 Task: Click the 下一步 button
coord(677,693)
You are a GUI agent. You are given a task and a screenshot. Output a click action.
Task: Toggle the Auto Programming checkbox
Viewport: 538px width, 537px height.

§ **Activity**
Your answer should be the lines from the one that contains "You are a GUI" through the last line of the material, copied exactly.

§ **Result for this task**
You are a GUI agent. You are given a task and a screenshot. Output a click action.
Task: Toggle the Auto Programming checkbox
Viewport: 538px width, 537px height.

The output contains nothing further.